Las condiciones eran extremas. La Francia metropolitana quedó dividida por una línea de demarcación. El norte y el oeste quedaron bajo ocupación alemana. El sur permaneció bajo la autoridad del gobierno francés de Vichy. El ejército francés se redujo considerablemente. Los prisioneros de guerra permanecieron cautivos. La potencia ocupante impuso sus derechos sobre la zona ocupada. El armisticio entró en vigor el 25 de junio, tras la firma del armisticio franco-italiano.
De Gaulle rechazó esta lógica. En Londres, fundó una organización que adoptó el nombre de Francia Libre. El régimen de Vichy lo consideró un disidente y fue condenado en rebeldía. Para los voluntarios que se unieron a él, se convirtió en el símbolo de una Francia que se negaba a retirarse de la guerra.
De Londres a la Francia Libre
Los primeros meses fueron difíciles. De Gaulle tuvo que convencer a los británicos, atraer voluntarios, asegurar recursos militares, reagrupar territorios y afianzar su autoridad sobre otras figuras francesas. La Francia Libre nació en un estado de gran debilidad material, pero con una idea simple: Francia seguiría comprometida con la guerra mientras los franceses lucharan en su nombre.
Las Fuerzas Francesas Libres se unieron gradualmente a las operaciones aliadas. Combatieron en África, el Levante, el Atlántico y, posteriormente, en varios frentes. Al mismo tiempo, en la Francia continental, se formaban redes y movimientos de la Resistencia interna. No todos eran inicialmente gaullistas. Algunos provenían de entornos militares, socialistas, comunistas, demócrata-cristianos, sindicalistas o patrióticos, sin ninguna afiliación política.
Entre 1942 y 1943, De Gaulle buscó unificar estas fuerzas. Jean Moulin desempeñó un papel decisivo en la unificación de la Resistencia interna. En mayo de 1943, la creación del Consejo Nacional de la Resistencia dio estructura política a la lucha clandestina. La Francia Libre y la Resistencia interna se fusionaron gradualmente en la Francia Combatiente.
Una fecha que se ha vuelto crucial
El 18 de junio pronto se convirtió en una fecha de conmemoración. Ya en 1941, De Gaulle recordaba el aniversario de su primer llamamiento. Tras la Liberación, esta fecha adquirió un lugar central en la narrativa nacional de la Segunda Guerra Mundial. Representa la continuidad de la lucha francesa a pesar del armisticio, la ocupación y la colaboración.

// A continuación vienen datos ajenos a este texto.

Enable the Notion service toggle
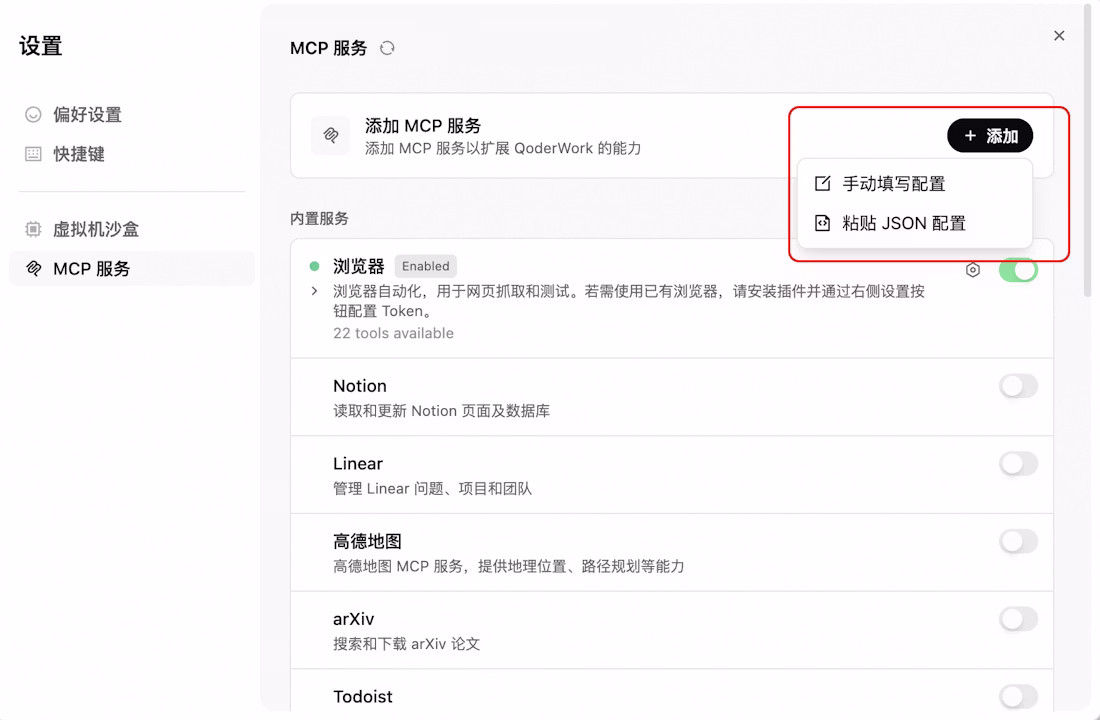 tap(1018, 386)
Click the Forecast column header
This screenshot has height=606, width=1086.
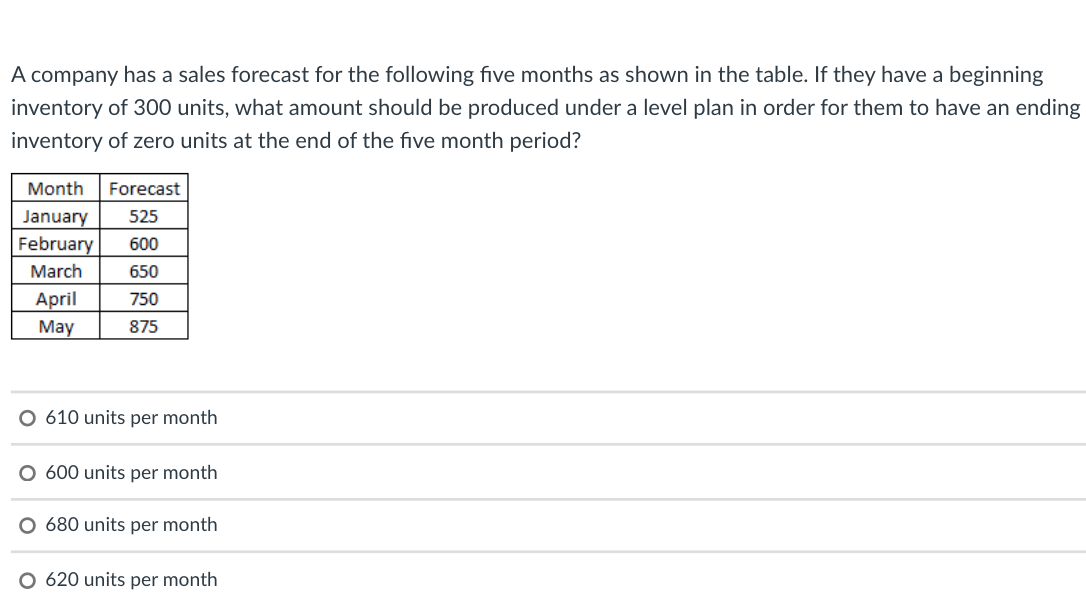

El 6 de junio de 1944, los Aliados desembarcaron en Normandía. Las Fuerzas Francesas Libres y la Resistencia francesa participaron en la liberación del territorio. El 25 de agosto de 1944, París fue liberada. De Gaulle se estableció entonces como jefe del Gobierno Provisional de la República Francesa. El régimen de Vichy fue derrocado por considerarse ilegítimo y surgido de la derrota.
El 18 de junio de 1940 sigue siendo la primera manifestación pública de esta postura política. En medio de la debacle, De Gaulle afirmó que la guerra no terminaba con la derrota militar francesa. Consideraba el conflicto a escala global, comprendía el papel decisivo de las potencias industriales y situó a Francia del lado de los Aliados, a pesar de que su gobierno oficial optaba por un armisticio.